All of these bad habits can lead to bad outcomes. Accidents happen. Strangers collide.
Yet, as happens on roadways, speed changes everything. Speed has the potential to turn minor incidents into major problems. Speed reduces reaction times, and it increases the force of any collision, impact or fall.
Speed is the biggest danger with electric bikes, scooters and skateboards. Guided by users who are reckless, or by users who simply make a mistake, they are a threat to every person using the state’s bike paths.
They are also apparently banned from those paths, yet few people understand that is the policy, and anyone who uses the East Bay Bike Path knows it is not the reality. Electric bikes and other contraptions zip regularly along the path, often at sustained high speeds.
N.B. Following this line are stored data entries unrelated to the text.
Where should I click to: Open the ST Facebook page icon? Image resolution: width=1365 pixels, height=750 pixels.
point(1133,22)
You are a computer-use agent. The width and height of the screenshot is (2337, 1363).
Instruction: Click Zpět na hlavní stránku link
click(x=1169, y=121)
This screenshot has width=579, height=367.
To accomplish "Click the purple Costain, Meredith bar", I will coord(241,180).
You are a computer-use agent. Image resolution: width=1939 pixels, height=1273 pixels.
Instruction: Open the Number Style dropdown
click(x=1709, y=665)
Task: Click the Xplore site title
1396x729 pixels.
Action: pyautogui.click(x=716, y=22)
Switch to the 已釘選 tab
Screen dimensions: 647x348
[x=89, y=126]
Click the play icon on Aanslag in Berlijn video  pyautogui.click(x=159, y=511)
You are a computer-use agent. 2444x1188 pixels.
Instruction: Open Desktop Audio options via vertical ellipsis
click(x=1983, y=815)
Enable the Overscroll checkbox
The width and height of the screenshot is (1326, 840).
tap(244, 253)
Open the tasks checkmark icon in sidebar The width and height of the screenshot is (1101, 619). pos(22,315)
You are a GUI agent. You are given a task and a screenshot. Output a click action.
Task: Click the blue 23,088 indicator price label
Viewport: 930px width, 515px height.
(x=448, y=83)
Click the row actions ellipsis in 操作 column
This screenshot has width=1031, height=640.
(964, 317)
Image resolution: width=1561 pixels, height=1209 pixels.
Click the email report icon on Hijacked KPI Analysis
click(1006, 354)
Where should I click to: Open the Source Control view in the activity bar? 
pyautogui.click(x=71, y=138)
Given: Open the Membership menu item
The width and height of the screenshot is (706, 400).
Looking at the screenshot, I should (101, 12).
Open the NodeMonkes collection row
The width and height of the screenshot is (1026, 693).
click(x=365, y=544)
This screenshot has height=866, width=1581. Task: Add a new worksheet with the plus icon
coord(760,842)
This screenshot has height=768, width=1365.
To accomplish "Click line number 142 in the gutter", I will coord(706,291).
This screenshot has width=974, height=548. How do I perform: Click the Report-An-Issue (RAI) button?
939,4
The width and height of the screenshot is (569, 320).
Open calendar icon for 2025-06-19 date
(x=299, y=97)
If the Rhode Island Department of Environmental Management (DEM) is certain that electrically propelled devices are not allowed on the state’s bike paths — as a spokesman states in a story in this week’s paper — then the agency should move immediately to make that clear to everyone.
Signs along the East Bay bike path state that motorized vehicles are not allowed. Those signs must be updated, replaced or supplemented by new signs making it clear that electric bikes are considered “motorized” and also are not allowed.
As soon as it can, the Rhode Island General Assembly must hear and pass an electric bike bill to give law enforcement the clear backing to patrol the paths and issue warnings and tickets to violators.
Ownership and usage of electric bikes are increasing rapidly. So are the dangers of speed and recklessness on the bike paths. State leaders should move quickly to protect everyone using those paths, and to preserve one of the great attractions and assets of this region.